• [Page excerpt]

↓↓↓

Attach an ACTOR.RUN.SUCCEEDED webhook to your dedup and ATS ingestion endpoint. Every weekday morning, fresh candidates land in the pipeline, deduplicated against your master tracking set, and routed to the right recruiter.

Sample output

A batch of pipeline candidates with segment tags looks like this:

[
  {
    "fullName": "Anjali Nair",
    "headline": "Senior Backend Engineer at Stripe | Python, AWS, Distributed Systems",
    "url": "https://www.linkedin.com/in/anjali-nair-stripe/",
    "segment": "Senior Backend Engineer",
    "segment_location": "San Francisco"
  },
  {
    "fullName": "Marcus Chen",
    "headline": "Data Engineer at Airbnb | Spark, Airflow, dbt",
    "url": "https://www.linkedin.com/in/marcus-chen-data/",
    "segment": "Data Engineer",
    "segment_location": "New York"
  }
]

The segment and segment_location tags are added by your pipeline script, not by the actor. The actor's native output is fullName, headline, and url. Tag candidates at ingestion time so your ATS can route them to the right requisition or talent pool.

Common pitfalls

Three patterns break production talent pipelines. No dedup across time -- running the same query daily without maintaining a master URL set means you push the same candidates into your ATS repeatedly. Your recruiters waste time reviewing profiles they already passed on, and candidates get duplicate InMails. Maintain a persistent set of seen URLs and filter every batch. Enriching too eagerly -- running full profile scrapes on every candidate in a 200-person shortlist is wasteful. Filter by headline relevance first, then enrich only the top tier. The Candidate Finder's headline field is a strong first-pass signal. Stale segments -- pipeline segments tied to roles that were filled months ago keep generating candidates nobody reviews. Audit active segments quarterly and disable schedules for closed requisitions.

↑↑↑

• [Stated problem 1]
In the candidate pipeline text, which fields make up the actor's native output?
• [Stated problem 2]
Duplicate the candidate pipeline text between "Common pitfalls" and "for closed requisitions.", inclusive.
• [Stated problem 3]
Pick up the candidate pipeline text after its last sentence and keep writing it.
The rows come from a separate, unrelated source.

• [Material]

↓↓↓

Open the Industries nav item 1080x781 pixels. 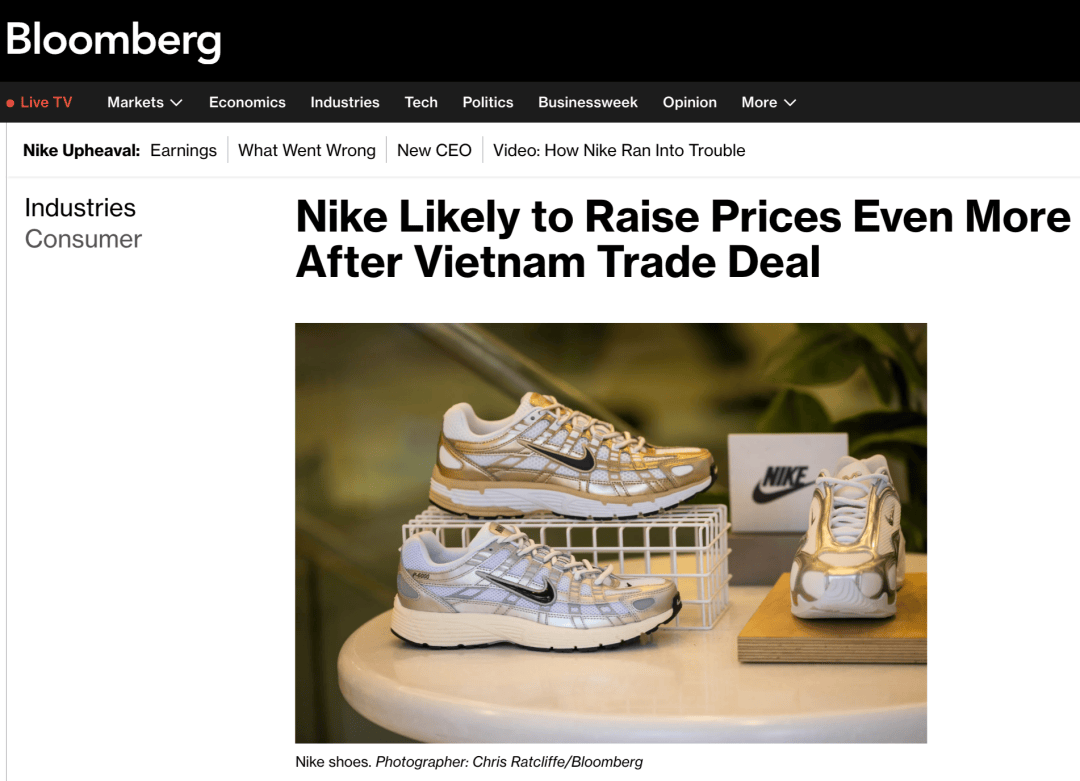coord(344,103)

↑↑↑
↓↓↓

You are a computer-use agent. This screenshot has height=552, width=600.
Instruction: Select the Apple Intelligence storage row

↑↑↑

• [Answer 1]
fullName, headline, and url.

• [Answer 2]
Common pitfalls

Three patterns break production talent pipelines. No dedup across time -- running the same query daily without maintaining a master URL set means you push the same candidates into your ATS repeatedly. Your recruiters waste time reviewing profiles they already passed on, and candidates get duplicate InMails. Maintain a persistent set of seen URLs and filter every batch. Enriching too eagerly -- running full profile scrapes on every candidate in a 200-person shortlist is wasteful. Filter by headline relevance first, then enrich only the top tier. The Candidate Finder's headline field is a strong first-pass signal. Stale segments -- pipeline segments tied to roles that were filled months ago keep generating candidates nobody reviews. Audit active segments quarterly and disable schedules for closed requisitions.

• [Answer 3]
The actor handles query construction, location variant expansion (Bangalore/Bengaluru, NYC/New York, Gurgaon/Gurugram), and structured output so your pipeline logic stays clean. A fourth consideration is segment granularity. Overly broad segments ("Software Engineer, US") return thousands of results with low relevance. Overly narrow segments ("Senior Rust Engineer with WASM experience, Austin") return too few. The sweet spot is a specific role plus 2-3 skills plus a metro area, which typically yields 30-80 candidates per run with high headline relevance.

Related use cases

Frequently asked questions

How often should I refresh a talent pipeline?

Weekly is the standard cadence for active roles. Daily refreshes make sense for urgent hires or high-volume staffing. Use Apify schedules to automate the cadence so new candidates flow in without manual intervention.

Can I run multiple role searches in one pipeline?

Yes. Schedule separate runs per role-location pair and merge the datasets downstream. Each run targets one role and skills combination, giving you clean segments to route into the right pipeline stage.

How do I avoid contacting the same candidate twice?

Deduplicate on the LinkedIn profile URL across all runs. The url field is stable per candidate. Maintain a master set of contacted URLs and filter each new batch against it before outreach.

What ATS integrations work with this data?

Any ATS that accepts CSV import or has a REST API for candidate creation works. Greenhouse, Lever, Ashby, and BambooHR all support bulk CSV upload. For real-time sync, use Apify webhooks to POST new candidates to your ATS API endpoint.

Does the pipeline include candidates who are not actively looking?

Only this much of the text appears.